(Material to process begins)

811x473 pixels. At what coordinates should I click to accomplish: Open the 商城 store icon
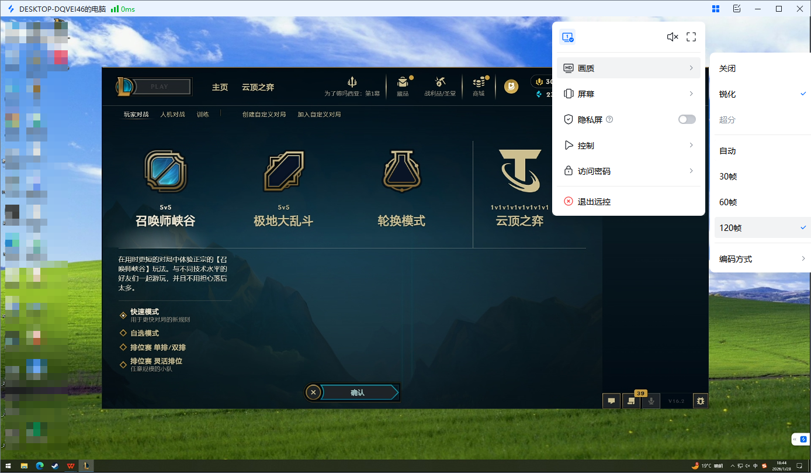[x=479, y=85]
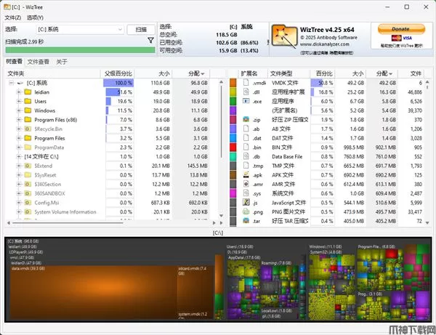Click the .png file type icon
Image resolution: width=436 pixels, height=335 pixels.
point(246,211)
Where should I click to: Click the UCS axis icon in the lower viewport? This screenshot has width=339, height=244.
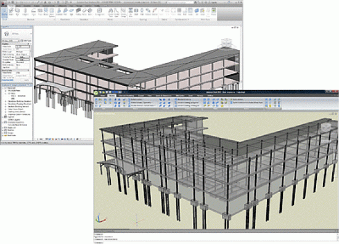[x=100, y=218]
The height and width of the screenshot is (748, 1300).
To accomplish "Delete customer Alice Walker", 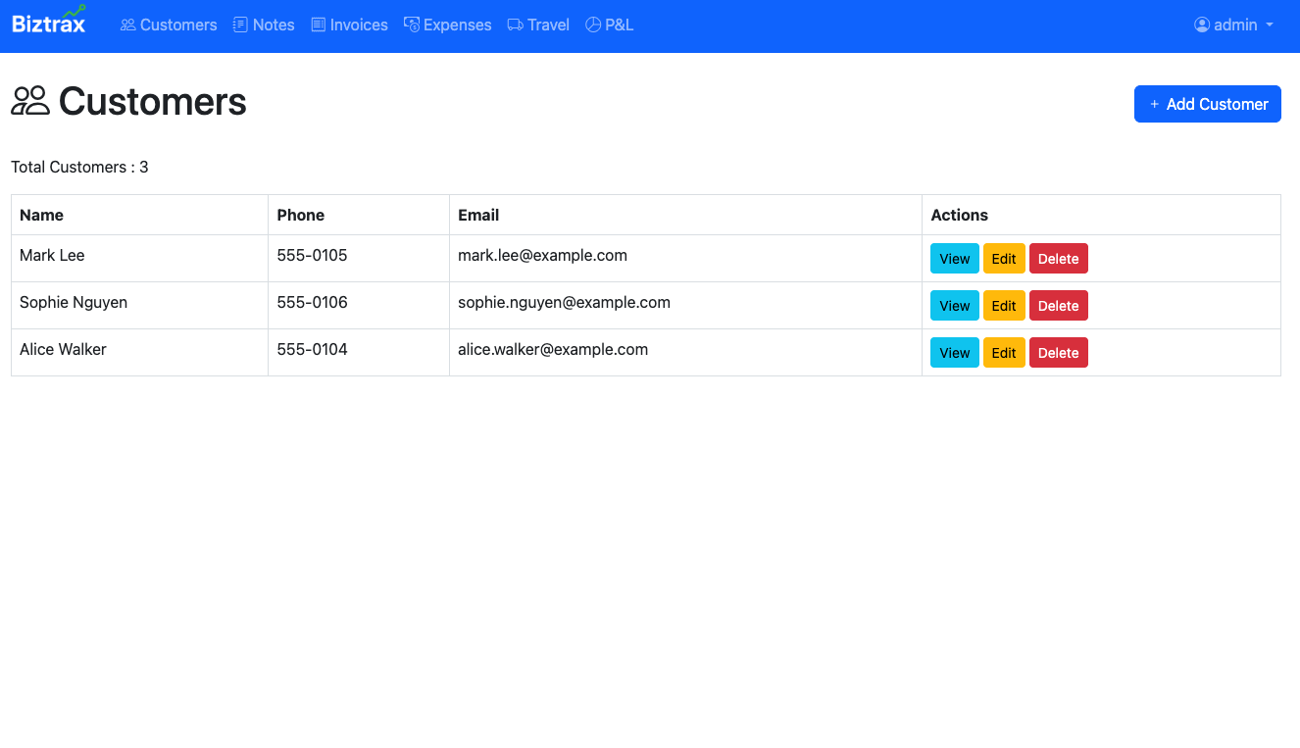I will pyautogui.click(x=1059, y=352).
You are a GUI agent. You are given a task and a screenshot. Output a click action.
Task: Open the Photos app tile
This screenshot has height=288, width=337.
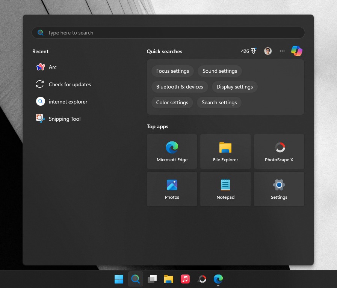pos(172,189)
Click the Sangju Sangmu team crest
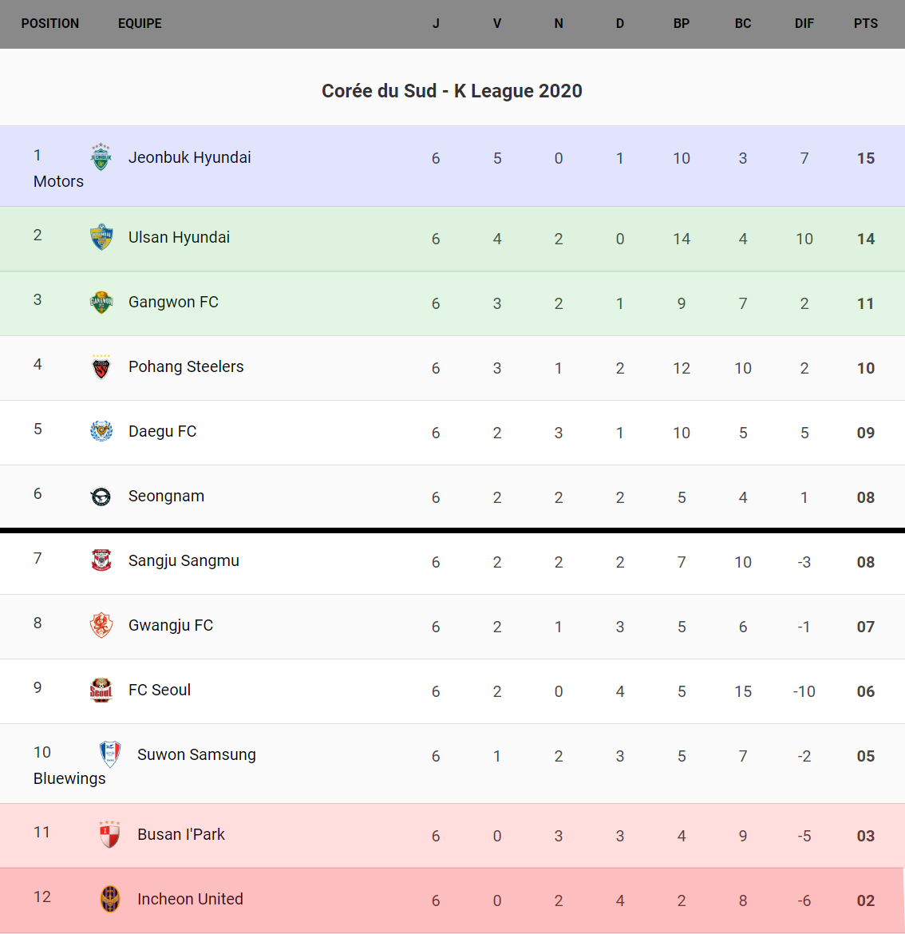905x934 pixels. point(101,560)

(Material to process ends)

__Assignment__.
Find the line containing "Task: Open the Photos app tile" in the records above and restate it, and each line after it through the end, word for word, dropping the pictures.

__Answer below__.
Task: Open the Photos app tile
This screenshot has height=288, width=337.
pos(172,189)
Click the Sangju Sangmu team crest
905x934 pixels. point(101,560)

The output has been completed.